Lasciatemi morire
Non voglio lacrime salate…
Né mestizie sgualcite nella gola
delle persone che amo.
Né ricordi della mia immagine nei quartieri
Né preghiera… Né prete, presbitero, o fedeli.
Niente!
Quando andrò nella terra del silenzio
Non portatemi fiori…
Piangete per me!
Non per il morto che avete perso.
Poiché il mio pensiero è lontano delle vostre lacrime.
Lasciatemi morire… sparire… stemperare nello spazio
lasciatemi andare “Dove nessuno conosce nessuno”
Per il mondo!
La morte è la grande perdita della vita…
Per voi la mia scomparsa è solo
tristezza, amarezza… che scemi!
Soltanto la morte conosce la strada per la mia libertà…
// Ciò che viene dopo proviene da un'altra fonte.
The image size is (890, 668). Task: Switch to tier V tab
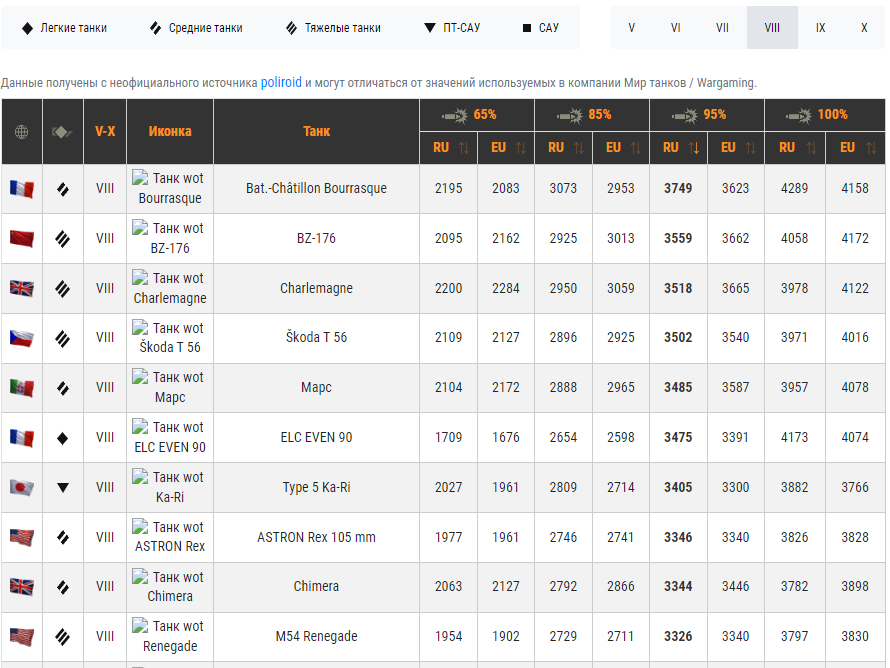(631, 28)
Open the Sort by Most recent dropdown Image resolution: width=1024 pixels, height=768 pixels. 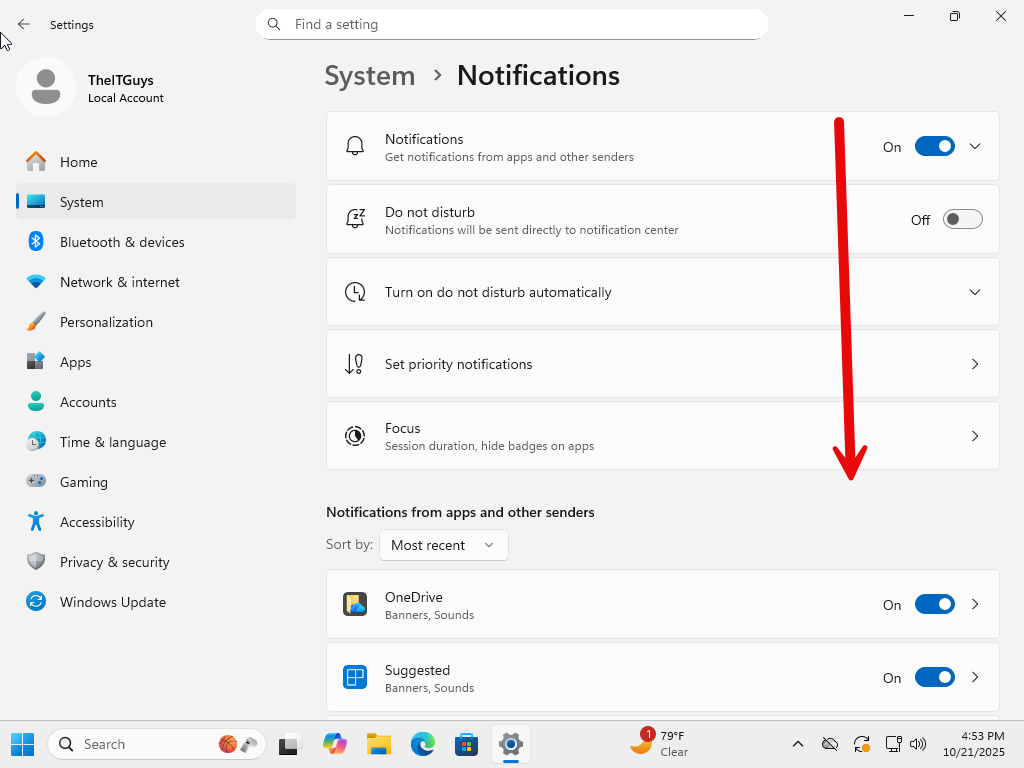pos(443,545)
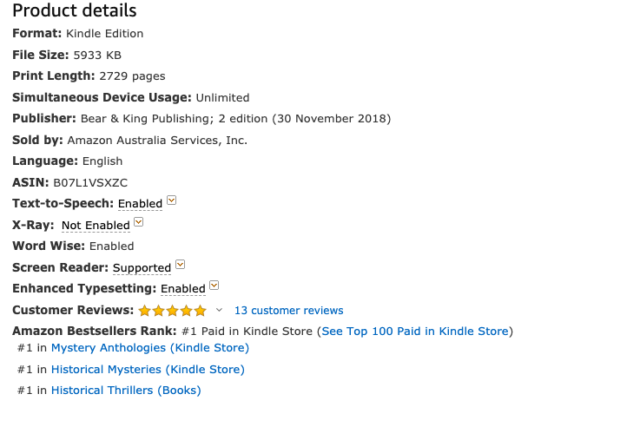The image size is (640, 427).
Task: Click the Screen Reader Supported text
Action: click(142, 268)
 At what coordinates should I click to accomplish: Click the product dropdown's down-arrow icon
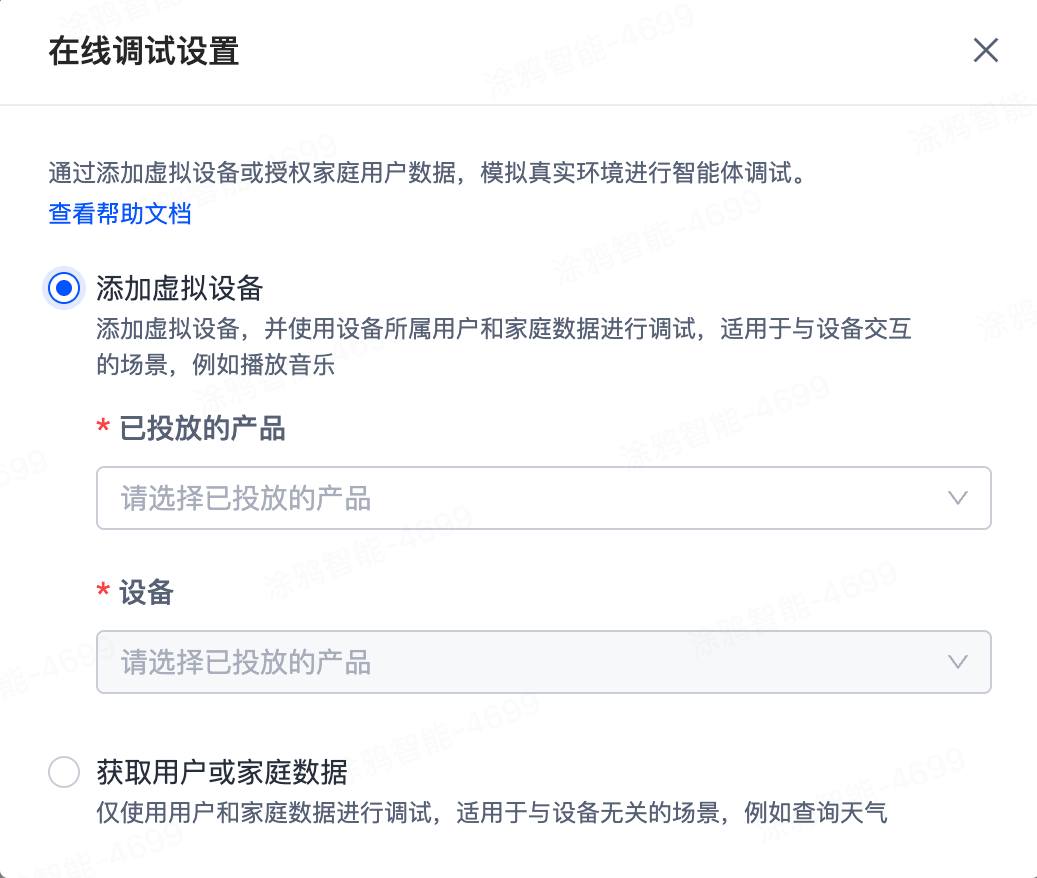coord(958,498)
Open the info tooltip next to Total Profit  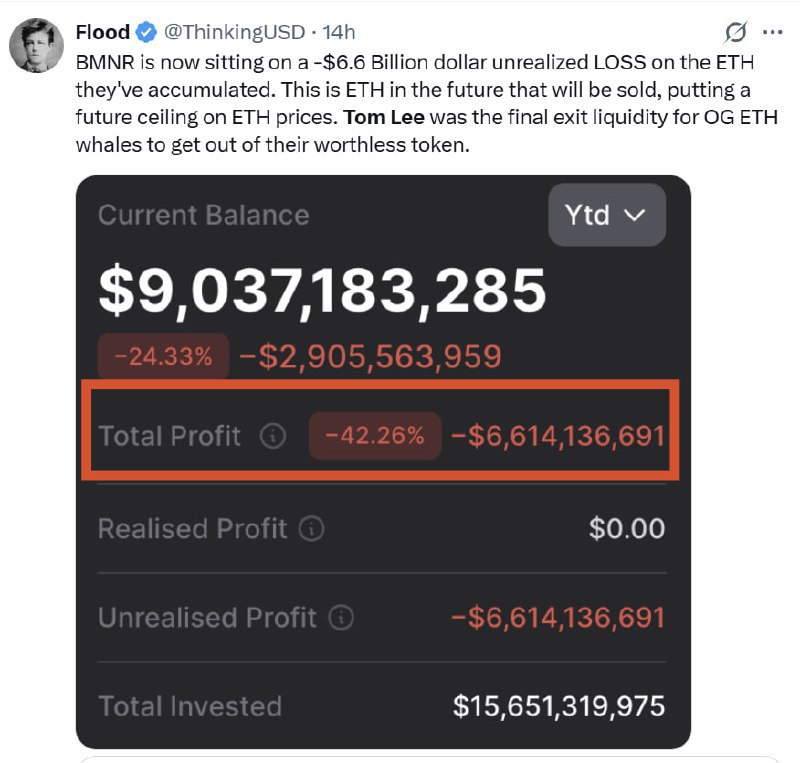pyautogui.click(x=275, y=436)
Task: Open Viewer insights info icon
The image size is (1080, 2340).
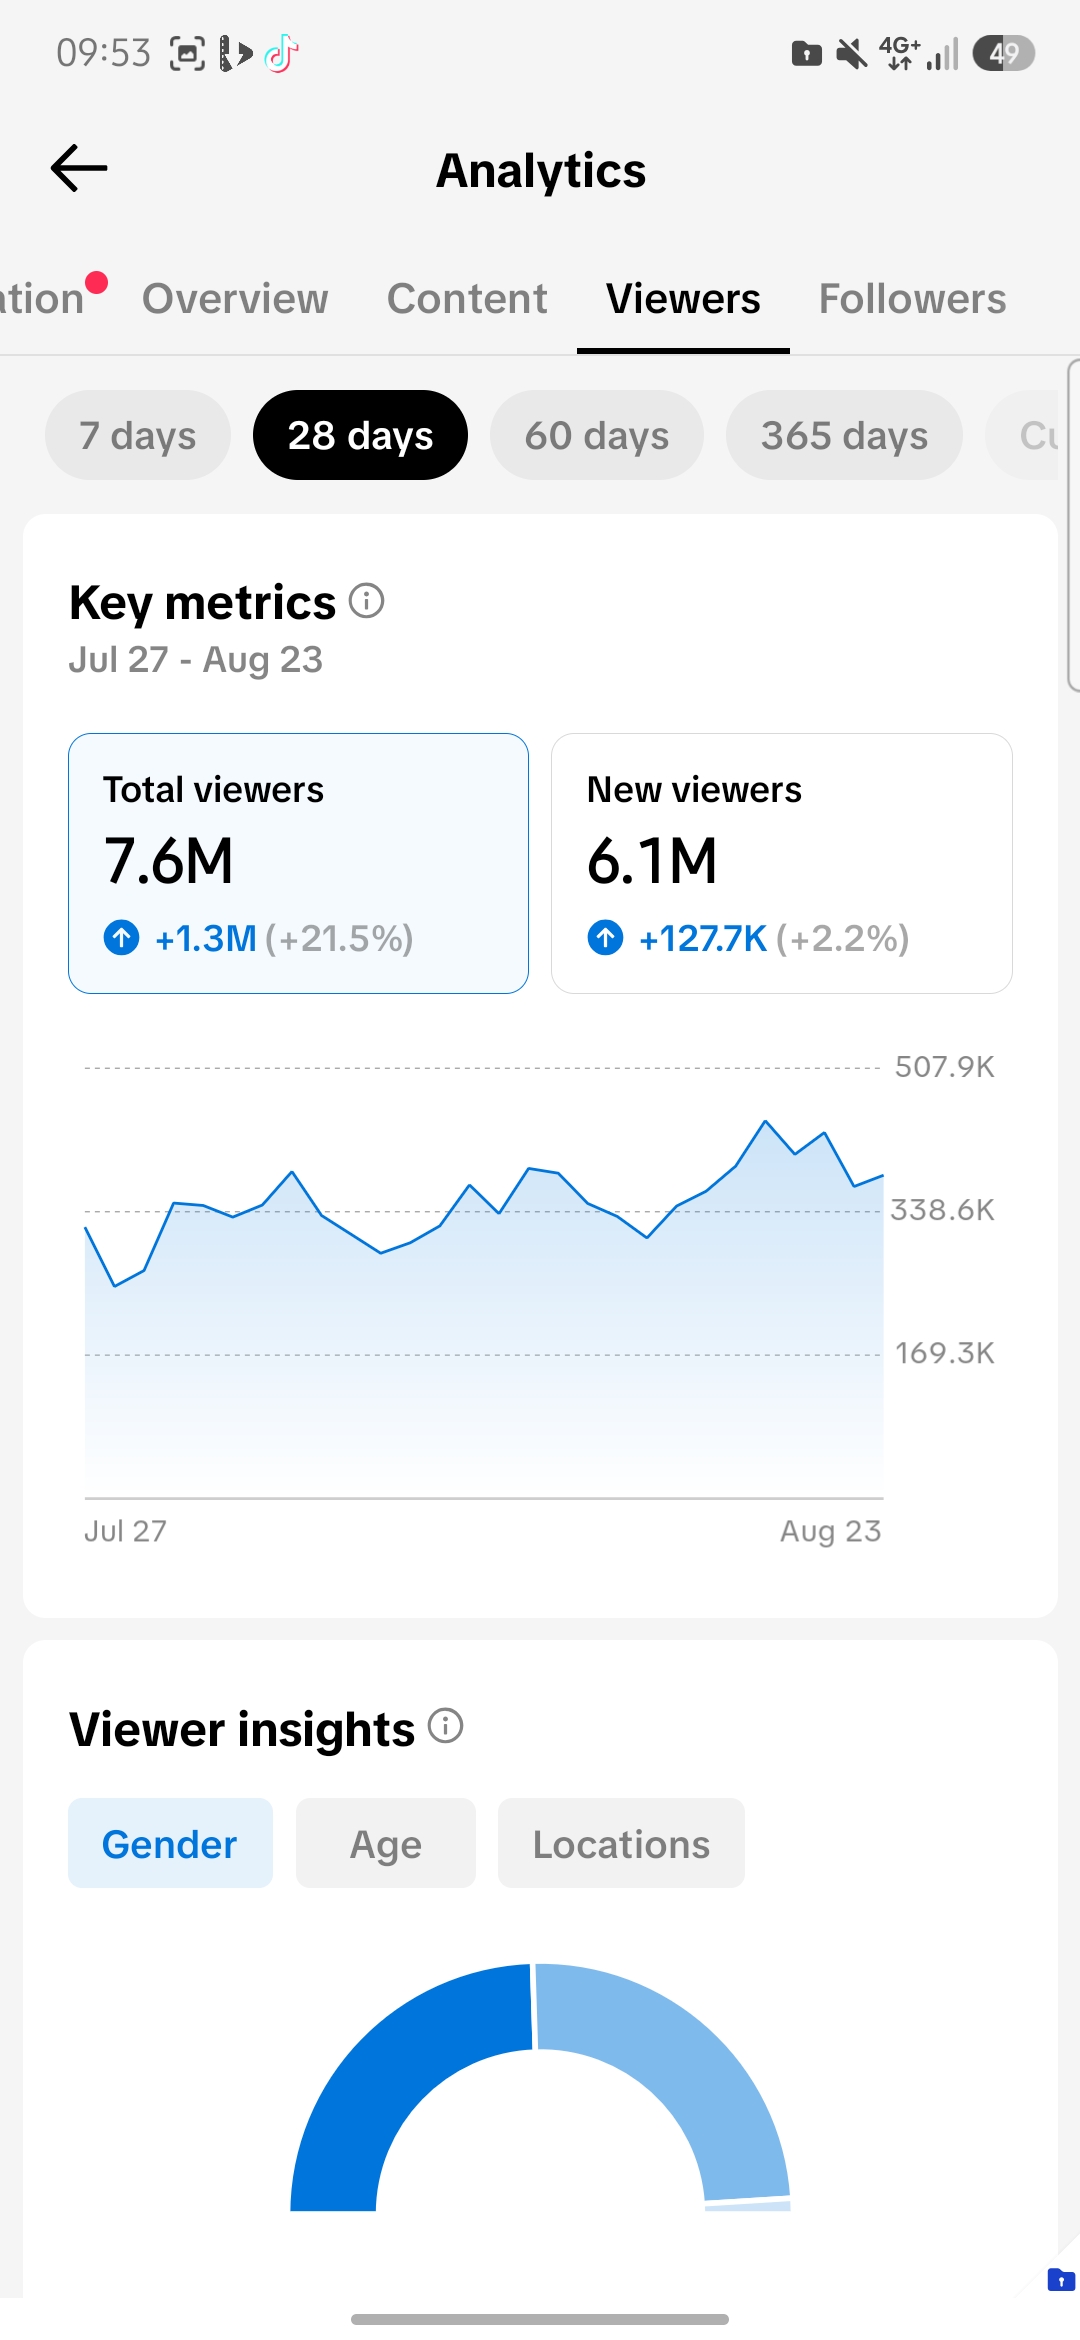Action: pos(445,1726)
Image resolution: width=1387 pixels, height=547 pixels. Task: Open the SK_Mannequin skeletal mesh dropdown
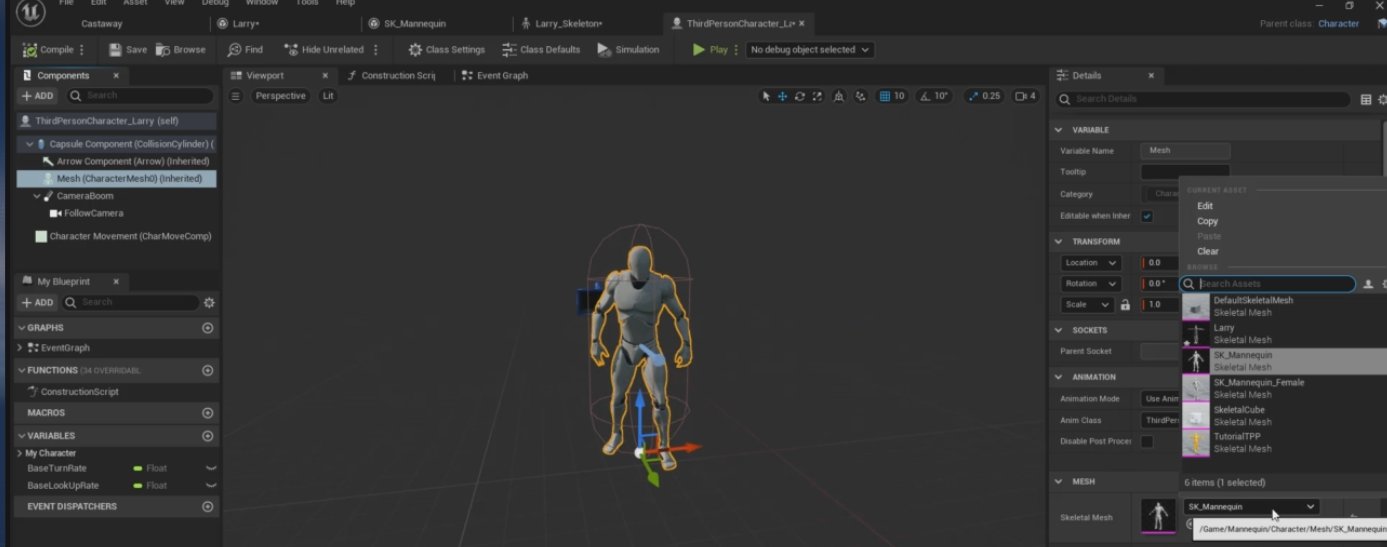[x=1251, y=507]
Lasciatemi morire la morte che Dio prenotò per me
Dal giorno che sono nato…
È ora! sono pronto per morire… non voglio più aspettare
La vado a cercare… Lasciatemi partire…
Andare all’opposto della vita!
Lasciatemi morire come se non avessi
Mai vissuto…
Lasciatemi dormire, il sonno eterno nell’arte e nel mare
della vera poesia.
Lasciatemi morire nella follia di credere che andrò in cielo
Invece di essere sepolto
Lasciatemi…
Lasciatemi trovare la pace…
nell’oblio incosciente della vita.
Jeovano de Matos Francisco
Critica in semiotica estetica della Poesia “Lasciatemi morire” di Jeovano de Matos Francisco
La parola vocativa ed epistolare del Francisco è esortazione alla gioia della condizione umana, come segno dell’oggetto di vita eterna, nel continuum instante della coappartenenza al mondo. Il grembo naturale da cui tutto proviene è il luogo a cui tutto ritorna; se la conoscenza, come l’identità, sono brevi esperienze finite, la vita collettiva invece è libertà assoluta, senso, arte di essere oltre la morte, nell’inconscio, vitalistico, infinito subsistere accadente.